Task – Count the lines in the records below that contain the word "cell" and give only that number.

-- BEGIN --

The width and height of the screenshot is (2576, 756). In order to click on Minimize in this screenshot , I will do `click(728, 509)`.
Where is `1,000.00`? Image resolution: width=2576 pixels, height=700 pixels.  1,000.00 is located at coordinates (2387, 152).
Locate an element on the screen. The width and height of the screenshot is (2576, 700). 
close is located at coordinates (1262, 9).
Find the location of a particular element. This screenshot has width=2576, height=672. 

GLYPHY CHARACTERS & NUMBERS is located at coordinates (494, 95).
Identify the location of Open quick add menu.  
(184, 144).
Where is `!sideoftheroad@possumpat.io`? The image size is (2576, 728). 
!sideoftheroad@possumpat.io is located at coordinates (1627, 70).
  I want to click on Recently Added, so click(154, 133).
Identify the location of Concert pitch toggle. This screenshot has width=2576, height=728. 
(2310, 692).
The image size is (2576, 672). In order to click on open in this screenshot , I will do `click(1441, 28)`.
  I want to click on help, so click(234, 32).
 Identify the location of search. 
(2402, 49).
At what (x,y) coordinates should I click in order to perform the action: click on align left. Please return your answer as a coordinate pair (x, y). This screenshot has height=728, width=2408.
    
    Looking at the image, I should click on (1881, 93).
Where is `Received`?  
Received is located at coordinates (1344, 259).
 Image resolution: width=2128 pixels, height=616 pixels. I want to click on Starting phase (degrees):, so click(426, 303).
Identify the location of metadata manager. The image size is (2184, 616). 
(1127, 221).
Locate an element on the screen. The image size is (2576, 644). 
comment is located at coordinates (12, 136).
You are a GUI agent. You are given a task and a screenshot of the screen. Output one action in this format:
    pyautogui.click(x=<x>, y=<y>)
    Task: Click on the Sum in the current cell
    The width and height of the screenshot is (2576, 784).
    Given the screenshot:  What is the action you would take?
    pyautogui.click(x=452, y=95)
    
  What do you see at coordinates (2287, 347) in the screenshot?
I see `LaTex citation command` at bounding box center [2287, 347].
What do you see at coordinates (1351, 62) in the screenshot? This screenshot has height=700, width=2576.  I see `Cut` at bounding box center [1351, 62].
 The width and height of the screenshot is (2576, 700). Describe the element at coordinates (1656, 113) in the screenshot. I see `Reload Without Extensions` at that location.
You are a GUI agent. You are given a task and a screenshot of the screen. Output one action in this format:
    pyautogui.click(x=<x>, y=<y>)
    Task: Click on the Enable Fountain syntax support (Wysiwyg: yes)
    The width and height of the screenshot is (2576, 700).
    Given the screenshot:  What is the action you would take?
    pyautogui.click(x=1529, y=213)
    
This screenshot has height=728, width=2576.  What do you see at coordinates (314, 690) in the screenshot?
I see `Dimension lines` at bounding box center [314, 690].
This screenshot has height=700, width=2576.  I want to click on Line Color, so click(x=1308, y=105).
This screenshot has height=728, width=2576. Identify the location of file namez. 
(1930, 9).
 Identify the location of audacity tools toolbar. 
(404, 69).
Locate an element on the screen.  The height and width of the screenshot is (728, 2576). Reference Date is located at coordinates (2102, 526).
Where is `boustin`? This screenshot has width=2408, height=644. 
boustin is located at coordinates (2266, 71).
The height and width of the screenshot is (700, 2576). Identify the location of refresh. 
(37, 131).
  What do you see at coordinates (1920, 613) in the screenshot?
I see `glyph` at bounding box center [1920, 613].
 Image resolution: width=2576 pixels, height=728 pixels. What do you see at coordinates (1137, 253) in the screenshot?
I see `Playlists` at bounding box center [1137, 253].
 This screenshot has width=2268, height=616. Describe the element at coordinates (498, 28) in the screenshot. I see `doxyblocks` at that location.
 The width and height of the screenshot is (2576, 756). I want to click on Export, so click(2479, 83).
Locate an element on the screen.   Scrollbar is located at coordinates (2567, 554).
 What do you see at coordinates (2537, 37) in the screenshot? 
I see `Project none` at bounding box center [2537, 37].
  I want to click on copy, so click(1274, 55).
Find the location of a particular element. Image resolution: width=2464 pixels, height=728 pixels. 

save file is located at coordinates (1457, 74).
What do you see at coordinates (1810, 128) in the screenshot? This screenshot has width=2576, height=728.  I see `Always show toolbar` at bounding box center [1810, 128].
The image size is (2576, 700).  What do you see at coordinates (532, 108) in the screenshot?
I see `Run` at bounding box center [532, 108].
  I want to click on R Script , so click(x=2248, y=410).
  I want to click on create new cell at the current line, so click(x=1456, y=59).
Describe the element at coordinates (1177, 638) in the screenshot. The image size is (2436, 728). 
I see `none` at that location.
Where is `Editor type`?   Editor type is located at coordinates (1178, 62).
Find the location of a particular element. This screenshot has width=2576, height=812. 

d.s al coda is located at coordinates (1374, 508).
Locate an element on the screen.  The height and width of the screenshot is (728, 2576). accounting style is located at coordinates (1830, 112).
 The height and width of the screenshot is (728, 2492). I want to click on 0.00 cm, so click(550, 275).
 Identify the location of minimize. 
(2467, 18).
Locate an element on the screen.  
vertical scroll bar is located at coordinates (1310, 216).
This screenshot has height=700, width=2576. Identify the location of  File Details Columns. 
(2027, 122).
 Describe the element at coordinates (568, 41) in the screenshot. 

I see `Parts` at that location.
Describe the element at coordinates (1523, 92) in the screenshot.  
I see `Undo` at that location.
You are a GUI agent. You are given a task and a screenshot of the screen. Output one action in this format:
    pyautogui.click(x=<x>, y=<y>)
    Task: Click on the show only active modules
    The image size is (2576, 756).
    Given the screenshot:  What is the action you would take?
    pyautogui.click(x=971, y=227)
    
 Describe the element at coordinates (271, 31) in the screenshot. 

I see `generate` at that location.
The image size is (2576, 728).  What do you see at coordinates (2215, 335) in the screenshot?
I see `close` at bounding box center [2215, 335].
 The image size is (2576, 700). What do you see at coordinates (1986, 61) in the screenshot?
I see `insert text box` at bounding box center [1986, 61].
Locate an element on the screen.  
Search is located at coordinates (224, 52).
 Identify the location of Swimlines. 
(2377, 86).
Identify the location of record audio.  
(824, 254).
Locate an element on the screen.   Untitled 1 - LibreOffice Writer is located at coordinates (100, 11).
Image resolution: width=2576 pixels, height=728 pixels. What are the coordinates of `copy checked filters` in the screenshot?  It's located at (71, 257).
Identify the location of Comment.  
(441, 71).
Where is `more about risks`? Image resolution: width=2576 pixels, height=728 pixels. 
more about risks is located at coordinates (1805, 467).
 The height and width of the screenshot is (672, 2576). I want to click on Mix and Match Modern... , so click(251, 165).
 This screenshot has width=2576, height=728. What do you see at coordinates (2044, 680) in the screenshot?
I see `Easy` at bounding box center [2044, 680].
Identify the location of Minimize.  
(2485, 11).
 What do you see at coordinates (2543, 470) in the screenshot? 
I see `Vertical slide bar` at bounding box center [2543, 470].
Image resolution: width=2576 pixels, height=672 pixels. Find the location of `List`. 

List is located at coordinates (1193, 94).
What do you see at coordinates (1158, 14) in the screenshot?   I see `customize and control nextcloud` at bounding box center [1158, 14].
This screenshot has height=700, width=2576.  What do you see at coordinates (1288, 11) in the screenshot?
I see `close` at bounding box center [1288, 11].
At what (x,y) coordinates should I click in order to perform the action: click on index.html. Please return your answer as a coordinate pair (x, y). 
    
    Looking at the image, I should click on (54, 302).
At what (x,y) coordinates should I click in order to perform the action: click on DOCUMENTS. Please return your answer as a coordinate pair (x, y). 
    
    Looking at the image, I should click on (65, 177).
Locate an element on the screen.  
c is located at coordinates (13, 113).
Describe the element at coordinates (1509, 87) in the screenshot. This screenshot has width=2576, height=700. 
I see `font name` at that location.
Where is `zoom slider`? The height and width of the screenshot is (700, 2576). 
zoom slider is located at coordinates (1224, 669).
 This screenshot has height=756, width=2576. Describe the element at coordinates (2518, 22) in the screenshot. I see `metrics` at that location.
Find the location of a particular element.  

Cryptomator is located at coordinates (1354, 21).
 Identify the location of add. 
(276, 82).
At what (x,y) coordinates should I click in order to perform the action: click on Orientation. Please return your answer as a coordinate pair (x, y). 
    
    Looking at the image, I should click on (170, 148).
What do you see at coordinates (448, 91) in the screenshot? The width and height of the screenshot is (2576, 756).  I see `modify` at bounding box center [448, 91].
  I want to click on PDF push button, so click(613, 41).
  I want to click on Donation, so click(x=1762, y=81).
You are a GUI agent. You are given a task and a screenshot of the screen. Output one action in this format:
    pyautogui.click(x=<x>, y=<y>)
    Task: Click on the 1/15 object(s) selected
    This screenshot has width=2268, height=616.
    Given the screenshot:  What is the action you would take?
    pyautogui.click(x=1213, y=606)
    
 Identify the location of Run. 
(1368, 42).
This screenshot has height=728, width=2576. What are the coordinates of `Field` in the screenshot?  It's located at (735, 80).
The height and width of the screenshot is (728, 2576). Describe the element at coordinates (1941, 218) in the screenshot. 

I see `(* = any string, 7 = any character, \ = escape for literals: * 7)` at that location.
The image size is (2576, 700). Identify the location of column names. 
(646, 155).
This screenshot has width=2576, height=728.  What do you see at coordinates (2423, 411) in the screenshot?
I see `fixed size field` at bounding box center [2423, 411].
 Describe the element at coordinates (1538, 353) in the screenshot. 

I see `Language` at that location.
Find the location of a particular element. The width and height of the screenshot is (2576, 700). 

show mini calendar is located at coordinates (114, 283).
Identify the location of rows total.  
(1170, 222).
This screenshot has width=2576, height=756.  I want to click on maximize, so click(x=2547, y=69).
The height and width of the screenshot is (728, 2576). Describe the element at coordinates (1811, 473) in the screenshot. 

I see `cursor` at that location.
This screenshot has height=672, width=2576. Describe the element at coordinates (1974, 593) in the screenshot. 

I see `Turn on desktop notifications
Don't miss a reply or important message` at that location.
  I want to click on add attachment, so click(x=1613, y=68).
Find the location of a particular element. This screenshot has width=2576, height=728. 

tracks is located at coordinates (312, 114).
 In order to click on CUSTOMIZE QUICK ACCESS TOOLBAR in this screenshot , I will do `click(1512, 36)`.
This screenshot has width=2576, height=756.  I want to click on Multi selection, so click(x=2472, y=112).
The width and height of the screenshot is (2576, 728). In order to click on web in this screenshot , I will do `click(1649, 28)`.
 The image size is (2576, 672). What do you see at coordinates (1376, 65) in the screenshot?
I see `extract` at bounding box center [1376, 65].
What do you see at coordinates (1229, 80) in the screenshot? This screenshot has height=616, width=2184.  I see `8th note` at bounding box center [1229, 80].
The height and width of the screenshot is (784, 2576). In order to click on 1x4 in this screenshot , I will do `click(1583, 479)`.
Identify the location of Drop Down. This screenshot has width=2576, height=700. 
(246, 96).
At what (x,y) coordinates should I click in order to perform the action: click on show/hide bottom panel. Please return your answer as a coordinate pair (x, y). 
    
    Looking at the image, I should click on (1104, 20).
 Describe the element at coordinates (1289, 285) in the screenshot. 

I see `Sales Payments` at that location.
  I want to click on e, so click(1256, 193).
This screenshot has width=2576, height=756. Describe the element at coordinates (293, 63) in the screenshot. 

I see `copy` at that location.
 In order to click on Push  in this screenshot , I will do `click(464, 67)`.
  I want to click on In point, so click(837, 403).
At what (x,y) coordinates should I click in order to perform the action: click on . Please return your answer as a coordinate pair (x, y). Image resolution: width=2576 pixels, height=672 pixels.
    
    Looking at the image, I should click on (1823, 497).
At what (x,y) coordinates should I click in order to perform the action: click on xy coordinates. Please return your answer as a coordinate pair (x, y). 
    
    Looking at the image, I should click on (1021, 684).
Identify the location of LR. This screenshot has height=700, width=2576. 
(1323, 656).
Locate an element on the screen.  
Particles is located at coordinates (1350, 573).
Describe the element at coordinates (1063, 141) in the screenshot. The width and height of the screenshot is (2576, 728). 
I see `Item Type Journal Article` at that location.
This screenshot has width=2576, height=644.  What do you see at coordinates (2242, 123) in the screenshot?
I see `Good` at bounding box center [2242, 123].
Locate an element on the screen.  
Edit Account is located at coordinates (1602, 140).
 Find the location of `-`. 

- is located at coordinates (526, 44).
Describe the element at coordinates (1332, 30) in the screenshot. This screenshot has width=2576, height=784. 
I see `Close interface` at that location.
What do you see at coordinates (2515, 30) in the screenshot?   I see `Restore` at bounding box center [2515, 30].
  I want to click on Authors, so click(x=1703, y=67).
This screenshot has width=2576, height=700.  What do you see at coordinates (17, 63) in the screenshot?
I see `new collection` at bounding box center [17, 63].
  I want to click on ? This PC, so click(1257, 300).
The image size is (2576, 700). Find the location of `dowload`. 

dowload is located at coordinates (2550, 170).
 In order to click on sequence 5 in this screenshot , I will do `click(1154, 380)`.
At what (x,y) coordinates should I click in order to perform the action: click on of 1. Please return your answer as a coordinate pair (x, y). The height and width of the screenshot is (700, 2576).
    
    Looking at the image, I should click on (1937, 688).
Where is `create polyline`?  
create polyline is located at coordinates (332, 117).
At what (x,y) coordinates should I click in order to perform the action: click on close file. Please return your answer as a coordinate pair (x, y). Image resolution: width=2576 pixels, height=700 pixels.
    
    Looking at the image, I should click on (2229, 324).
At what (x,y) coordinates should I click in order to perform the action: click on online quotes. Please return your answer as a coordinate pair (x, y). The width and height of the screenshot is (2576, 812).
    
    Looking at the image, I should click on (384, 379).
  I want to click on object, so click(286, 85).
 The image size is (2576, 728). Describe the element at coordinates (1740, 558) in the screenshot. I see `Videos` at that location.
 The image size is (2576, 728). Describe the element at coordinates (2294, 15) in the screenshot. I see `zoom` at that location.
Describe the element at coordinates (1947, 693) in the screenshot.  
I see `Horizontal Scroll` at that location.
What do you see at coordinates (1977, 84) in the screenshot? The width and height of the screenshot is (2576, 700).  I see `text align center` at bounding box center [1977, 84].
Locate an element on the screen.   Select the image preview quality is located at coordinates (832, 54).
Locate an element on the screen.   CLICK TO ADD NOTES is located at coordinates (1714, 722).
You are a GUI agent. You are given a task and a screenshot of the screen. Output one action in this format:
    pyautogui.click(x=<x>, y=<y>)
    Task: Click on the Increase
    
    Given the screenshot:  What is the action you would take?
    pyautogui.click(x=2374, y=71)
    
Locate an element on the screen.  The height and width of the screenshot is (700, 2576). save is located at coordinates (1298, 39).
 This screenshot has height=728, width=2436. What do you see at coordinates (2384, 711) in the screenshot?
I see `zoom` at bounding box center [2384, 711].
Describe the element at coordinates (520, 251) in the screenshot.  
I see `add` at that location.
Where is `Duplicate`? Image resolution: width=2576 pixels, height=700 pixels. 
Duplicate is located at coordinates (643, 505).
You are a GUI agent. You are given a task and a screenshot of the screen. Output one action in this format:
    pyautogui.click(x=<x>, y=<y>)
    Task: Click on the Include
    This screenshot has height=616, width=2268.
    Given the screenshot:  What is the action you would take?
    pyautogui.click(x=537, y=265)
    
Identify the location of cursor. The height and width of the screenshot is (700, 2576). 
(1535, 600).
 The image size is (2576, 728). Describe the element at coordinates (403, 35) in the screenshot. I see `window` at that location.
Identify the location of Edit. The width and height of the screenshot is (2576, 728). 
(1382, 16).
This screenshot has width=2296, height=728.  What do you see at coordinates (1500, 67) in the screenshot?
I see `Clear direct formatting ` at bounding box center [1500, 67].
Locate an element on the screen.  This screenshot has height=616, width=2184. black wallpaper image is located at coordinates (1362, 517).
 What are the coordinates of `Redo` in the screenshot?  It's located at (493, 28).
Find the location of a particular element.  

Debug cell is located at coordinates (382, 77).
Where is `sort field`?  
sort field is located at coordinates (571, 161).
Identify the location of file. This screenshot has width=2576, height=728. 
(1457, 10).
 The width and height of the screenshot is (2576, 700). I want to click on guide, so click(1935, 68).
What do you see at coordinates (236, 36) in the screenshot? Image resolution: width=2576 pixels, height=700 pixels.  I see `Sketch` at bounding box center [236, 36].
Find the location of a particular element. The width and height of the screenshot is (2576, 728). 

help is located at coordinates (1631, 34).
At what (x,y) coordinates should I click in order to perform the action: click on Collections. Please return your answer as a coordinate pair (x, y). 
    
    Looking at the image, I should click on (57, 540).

-- END --

Task result – 3